EMPOWER, REIMAGINED

Future-Facing Utility Campaigns
& Customer Widgets

UX, UI, Strategy, Interaction Design, Art Direction

TLDR:

I explored a 2–5 year vision for GridX’s Empower platform—the widgets utilities embed inside customer portals powered by GridX APIs. The concept introduced a campaign-driven, segmented widget system for utilities and a personalized, insight-rich experience for customers. I validated the direction with existing personas, interviews, and industry data, built an interactive demo, and presented it to executives. While intentionally future-leaning, the work inspired near-term features in current products and aligned the org around a north star.

Context and Problem

Utilities want to guide customers through complex topics—time-of-use (TOU) rates, EV adoption, solar, and rebates—without overwhelming them. The existing Empower product delivered insights through embeddable widgets, but personalization, orchestration, and measurement were limited.

Core problem: How might we help utilities deliver the right widget to the right customer at the right time—and prove it works—while keeping implementation simple and on-brand?

My Role

As Lead Product Designer, I turned persona and industry insights into a concrete concept, flows, and UI; built an interactive demo; and partnered with PM, solutions architecture, and CX to ensure feasibility, clarity, and brand fit.
Lead Product Designer (IC): discovery → concept model → flows → UI/UX → interactive demo
Partnered with PM and a solutions architect for API feasibility; consulted with CX for messaging

A little research

I synthesized qualitative and quantitative research into a number of problem statements and potential solutions to begin ideating and chatting with internal teams about what's possible.

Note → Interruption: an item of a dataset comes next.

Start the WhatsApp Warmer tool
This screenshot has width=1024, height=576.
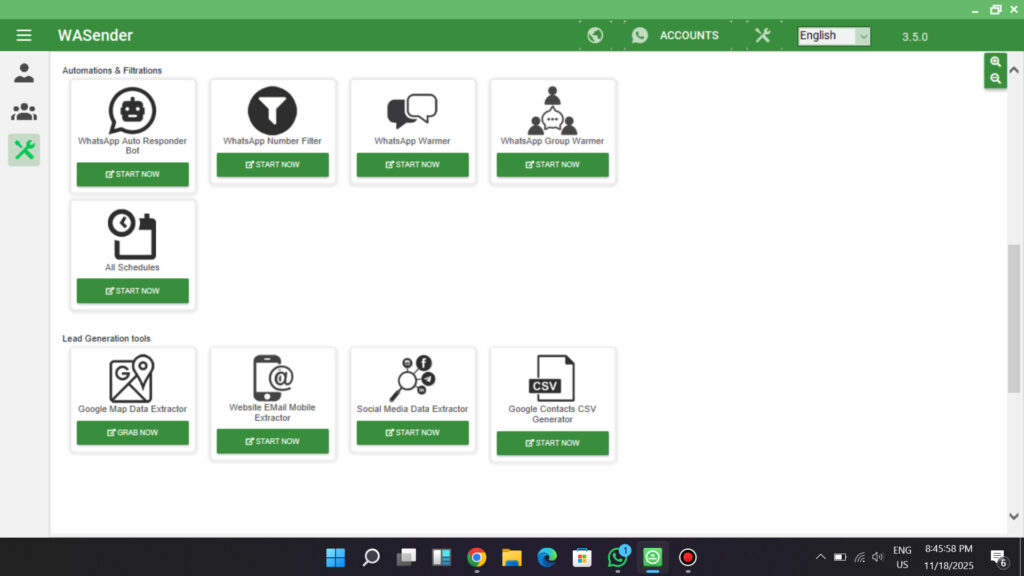[412, 165]
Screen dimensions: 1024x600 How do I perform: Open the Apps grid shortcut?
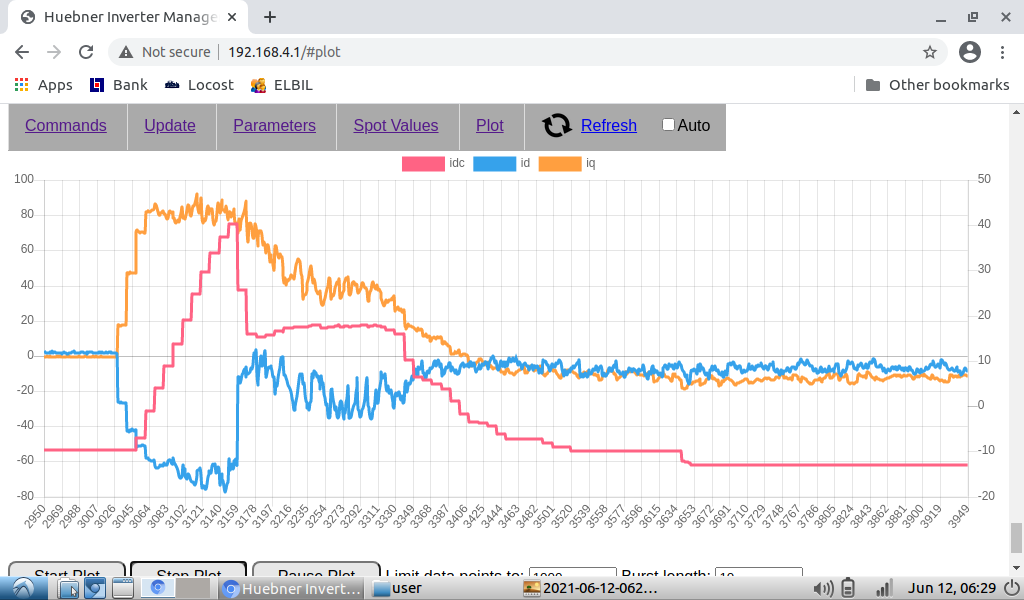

I also identified a couple of constraints to place on the project.
Personas & Interviews: Utility program managers, marketers, and CS teams; residential customers on TOU, EV owners, solar households, and renters.
Quantitative Inputs: Adoption/attrition trends, portal engagement baselines, common drop-offs in rate education, and industry reports on where utilities felt they were underserving customers in clean energy education and activation.
Product Constraints: Must be white-label, API-forward, and low-lift for utility IT teams.

Users and Needs

Utility users—program managers, marketers, and admins—need a simple way to orchestrate campaigns of embeddable widgets, target precise segments (by location, technology, or rate), and keep everything on-brand. They also need built-in measurement to prove impact and iterate quickly on what works.

Utility customers
need clear, contextual guidance that demystifies bills and TOU, highlights personalized savings (EV, solar, efficient appliances), and surfaces relevant rebates. Most importantly, they need concise next steps that turn insight into action.

Hypothesis

If utilities can segment and sequence widgets like lightweight campaigns—and customers receive contextual, timely guidance—then we’ll see higher engagement and more program enrollments (EV, TOU, demand response), with lower support burden.
Utility: time-to-launch a campaign; widget coverage by segment; engagement and completion rates; conversion events (rate switch, rebate click, calculator completion)
Customer: clarity (“I understand my bill”); confidence (“I know my next best action”); saved estimates completed; program starts

The Concept

After going through all of the APIs and gaining a deeper understanding of the data and outputs, I put together a demo to show off a happy flow and some of the potential new features for Empower. This began with taking a 1,000 foot view of the information architecture.

Wireframes

Created some very simple wireframes (quickly moved to more hi-fi) and began considering the feature necessary to craft a great experience.

Empower Home

This is the page users would be presented with when logging in to the platform. They have the ability to quickly jump in to making a new campaign, including previews of popular widgets. They can also see some overall campaign insights, and view any active campaigns in a sortable table.

Campaigns

In the campaigns section of the product users are presented with campaign highlights and a sortable/filterable list of all of their campaigns. The list they're presented is based on user permissions and roles set in the admin of the product. From the campaign page users can also choose to create a new campaign, which will launch the campaign creationg wizard.

Campaign Detail

When a user clicks into a specific campaign they're presented with relevant information. This includes the campaign details, where basic campaign and widget information is shown. The embed code for that specific widget so they can easily copy it and send to their IT team. Reporting in a dashboard format that can be exported and shared within their organization. A preview of the widget, with their branding white labeled onto the styling, and an overview of which APIs are being used in that widget.

APIs

Users can dive deeper into the capabilities of each GridX API allowing them to educate themselves about the potential of the widgets, and empowering them to create their own custom widgets.

Widgets

Users can view a library of their own custom widgets, as well as take a look at the library of pre-made widgets to see what might work for their customers.

Final Thoughts

Executive feedback was highly positive. The vision was considered too future-focused for immediate production but directly informed enhancements to current products (e.g., improved targeting options and richer widget analytics).

Sometimes UX isn’t about shipping tomorrow—it’s about making the future concrete so the org can move toward it with confidence. This exploration framed Empower as a campaign-driven personalization system, balancing utility needs (orchestration + proof) with customer needs (clarity + action). The demo aligned stakeholders, sparked delivery work, and set a practical path forward....even if it is a long path.